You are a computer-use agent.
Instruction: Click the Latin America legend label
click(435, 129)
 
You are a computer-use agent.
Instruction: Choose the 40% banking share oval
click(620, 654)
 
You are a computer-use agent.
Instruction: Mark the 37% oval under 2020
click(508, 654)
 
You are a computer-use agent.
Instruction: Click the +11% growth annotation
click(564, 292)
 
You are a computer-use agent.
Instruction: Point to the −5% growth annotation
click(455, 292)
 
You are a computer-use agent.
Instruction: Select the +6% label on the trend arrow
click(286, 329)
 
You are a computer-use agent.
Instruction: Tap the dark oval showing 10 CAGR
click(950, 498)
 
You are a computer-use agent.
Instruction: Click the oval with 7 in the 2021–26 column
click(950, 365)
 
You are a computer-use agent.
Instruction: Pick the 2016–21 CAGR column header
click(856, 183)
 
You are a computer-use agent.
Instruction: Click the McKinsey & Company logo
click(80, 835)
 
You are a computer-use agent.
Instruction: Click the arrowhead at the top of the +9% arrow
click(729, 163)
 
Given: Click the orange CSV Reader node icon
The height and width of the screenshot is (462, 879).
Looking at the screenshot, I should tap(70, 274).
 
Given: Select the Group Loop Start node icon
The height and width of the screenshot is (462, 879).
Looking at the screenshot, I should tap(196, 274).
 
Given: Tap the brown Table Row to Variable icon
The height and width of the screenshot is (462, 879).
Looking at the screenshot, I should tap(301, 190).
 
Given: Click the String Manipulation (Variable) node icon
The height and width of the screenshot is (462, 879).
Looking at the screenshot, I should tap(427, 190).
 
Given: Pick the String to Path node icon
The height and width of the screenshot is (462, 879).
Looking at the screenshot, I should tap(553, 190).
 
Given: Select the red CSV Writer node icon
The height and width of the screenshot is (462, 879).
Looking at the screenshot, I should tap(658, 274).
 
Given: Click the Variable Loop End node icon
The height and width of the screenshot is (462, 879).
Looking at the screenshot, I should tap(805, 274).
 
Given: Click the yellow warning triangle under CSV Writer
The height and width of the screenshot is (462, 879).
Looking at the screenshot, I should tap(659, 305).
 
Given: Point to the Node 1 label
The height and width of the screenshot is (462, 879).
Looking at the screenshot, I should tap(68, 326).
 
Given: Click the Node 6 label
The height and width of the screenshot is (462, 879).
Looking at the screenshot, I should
◇ ◇ ◇ ◇ ◇
Find every line in the listing above that contains the word "should", and copy each of those lines.

Looking at the screenshot, I should tap(70, 274).
Looking at the screenshot, I should tap(196, 274).
Looking at the screenshot, I should tap(301, 190).
Looking at the screenshot, I should tap(427, 190).
Looking at the screenshot, I should tap(553, 190).
Looking at the screenshot, I should tap(658, 274).
Looking at the screenshot, I should tap(805, 274).
Looking at the screenshot, I should tap(659, 305).
Looking at the screenshot, I should tap(68, 326).
Looking at the screenshot, I should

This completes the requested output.